Snow Post Mortem and a View to the Next Snowstorm

Well, reality can be sobering.   The western Washington snow event is nearly over now...and yes, the models generally underpredicted the snow totals--particularly several days out.  But let's look more closely.

The National Weather Service has a constantly updated snow total map (see below) that shows how variable the snow was.  Around 2 inches on Bainbridge and near Tacoma, but 2-5 inches in Seattle (I had 4 inches in northeast Seattle).  But amounts increased to the east and north, with around 6 inches in Bellevue and Everett, and even more near the Cascade foothills.


The UW forecast model for the critical 24-h period (4 PM Sunday to 4 PM Monday) made Sunday morning only showed 1-2 inches over Seattle and Everett.


The forecast starting 12-h later (4 PM Sunday) was much better, but that was only available a few hours before most of the snow fell.


The ensemble forecasts yesterday were going for snow, but suggested that the most probable value was around 2 inches.    So our forecast systems clearly underplayed the amounts...particularly in the days before. 

But this forecast was not an easy one (dependent on the existence of hard to forecast snow bands rather than larger-scale fronts), so I would argue it was fairly successful...particularly since the temperature and winds were fairly well predicted.   Much better than we could have done a decade before.
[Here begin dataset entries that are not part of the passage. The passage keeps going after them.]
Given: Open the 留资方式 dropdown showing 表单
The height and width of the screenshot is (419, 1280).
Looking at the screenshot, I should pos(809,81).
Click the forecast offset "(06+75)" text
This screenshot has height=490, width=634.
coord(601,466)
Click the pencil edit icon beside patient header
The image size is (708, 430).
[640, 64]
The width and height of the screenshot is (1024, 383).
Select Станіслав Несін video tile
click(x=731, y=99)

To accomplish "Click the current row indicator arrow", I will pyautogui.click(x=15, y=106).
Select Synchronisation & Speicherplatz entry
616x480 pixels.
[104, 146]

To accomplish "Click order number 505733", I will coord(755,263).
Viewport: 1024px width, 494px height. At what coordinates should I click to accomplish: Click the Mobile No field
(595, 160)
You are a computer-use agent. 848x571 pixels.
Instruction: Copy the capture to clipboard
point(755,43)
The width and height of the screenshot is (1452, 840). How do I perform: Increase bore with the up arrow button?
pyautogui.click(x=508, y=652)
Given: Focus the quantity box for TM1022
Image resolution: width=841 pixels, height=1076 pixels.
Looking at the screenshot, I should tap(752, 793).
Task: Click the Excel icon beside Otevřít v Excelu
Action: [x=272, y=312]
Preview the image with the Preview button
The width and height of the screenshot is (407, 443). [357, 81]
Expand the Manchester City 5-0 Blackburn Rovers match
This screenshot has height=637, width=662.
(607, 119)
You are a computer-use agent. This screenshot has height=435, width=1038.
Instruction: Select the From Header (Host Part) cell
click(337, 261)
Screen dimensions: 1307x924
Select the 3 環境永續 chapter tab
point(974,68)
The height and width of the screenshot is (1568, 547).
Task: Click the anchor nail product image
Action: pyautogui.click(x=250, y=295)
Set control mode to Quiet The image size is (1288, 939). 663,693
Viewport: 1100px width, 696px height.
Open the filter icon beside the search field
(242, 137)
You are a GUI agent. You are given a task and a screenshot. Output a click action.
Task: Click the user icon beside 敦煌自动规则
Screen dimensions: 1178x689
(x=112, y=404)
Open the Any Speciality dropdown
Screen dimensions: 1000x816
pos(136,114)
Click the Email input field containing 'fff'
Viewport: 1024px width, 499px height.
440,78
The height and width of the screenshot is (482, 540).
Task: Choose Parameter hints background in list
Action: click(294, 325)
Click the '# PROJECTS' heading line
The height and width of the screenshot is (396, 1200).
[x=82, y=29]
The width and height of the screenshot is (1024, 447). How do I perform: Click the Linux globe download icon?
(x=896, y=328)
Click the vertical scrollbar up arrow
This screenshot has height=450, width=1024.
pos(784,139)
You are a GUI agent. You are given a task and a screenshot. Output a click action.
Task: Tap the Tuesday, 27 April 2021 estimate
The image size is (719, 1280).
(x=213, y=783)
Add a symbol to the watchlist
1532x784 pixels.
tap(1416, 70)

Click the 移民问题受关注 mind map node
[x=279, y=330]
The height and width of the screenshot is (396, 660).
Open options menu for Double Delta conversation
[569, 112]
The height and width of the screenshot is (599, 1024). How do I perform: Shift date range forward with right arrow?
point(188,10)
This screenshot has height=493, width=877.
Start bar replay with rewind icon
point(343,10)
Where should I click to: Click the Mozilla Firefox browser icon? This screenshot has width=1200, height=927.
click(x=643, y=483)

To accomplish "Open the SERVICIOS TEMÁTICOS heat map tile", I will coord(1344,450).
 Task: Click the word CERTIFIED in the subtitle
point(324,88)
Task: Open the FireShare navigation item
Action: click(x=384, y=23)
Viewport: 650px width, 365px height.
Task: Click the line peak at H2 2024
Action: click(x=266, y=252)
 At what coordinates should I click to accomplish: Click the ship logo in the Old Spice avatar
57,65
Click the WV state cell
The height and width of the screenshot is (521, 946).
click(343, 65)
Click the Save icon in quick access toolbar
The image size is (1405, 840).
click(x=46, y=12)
The roads are a mess though--even major ones like 405 and its on-off ramps.  Did the SDOT and WSDOT pre-treat the roads last night with deicer solutions?  I didn't see such activity last night driving around, but I could have missed them.   But pre-treatment is REALLY important in this kind of situation, starting with warm roads followed by a major chill-down.


We have some dry days ahead, but a another, possibly larger, snow event is predicted for Thursday/Friday.  For example, bellow is the 24hr snowfall forecast ending 4 AM Friday. Huge amounts on the east side of Puget Sound, with 4 inches extending to Seattle.  Too soon to be sure about this one, but keep it in mind.



55 comments:

  1. Uh Cliff? Its still snowing on Beacon Hill.

    ReplyDelete
    Replies
    1. Yeah it's not showing any signs of stopping on First Hill either.

      Delete
  2. Glad to hear it's over but here in NE Bellevue it's still snowing hard with 12 inches accumulated so far.

    ReplyDelete
  3. SDOT is going to have to answer some tough questions after this one. I live on 15th Ave NE in north Seattle (a 4-lane arterial that carries 4 bus routes), and I see no evidence of any pre-treatment here. It's now just shy of 9:00 AM, and we have 3 inches or so of accumulation on elevated surfaces and at least an inch accumulated on the road, and it hasn't been plowed yet. One Bus Away has times that are all over the place, with the express buses running anywhere from 8 to 52 minutes late. I have decided that discretion is the better part of valor, and elected to telecommute today, but it's a mess out there on the roads for the folks that don't have that option.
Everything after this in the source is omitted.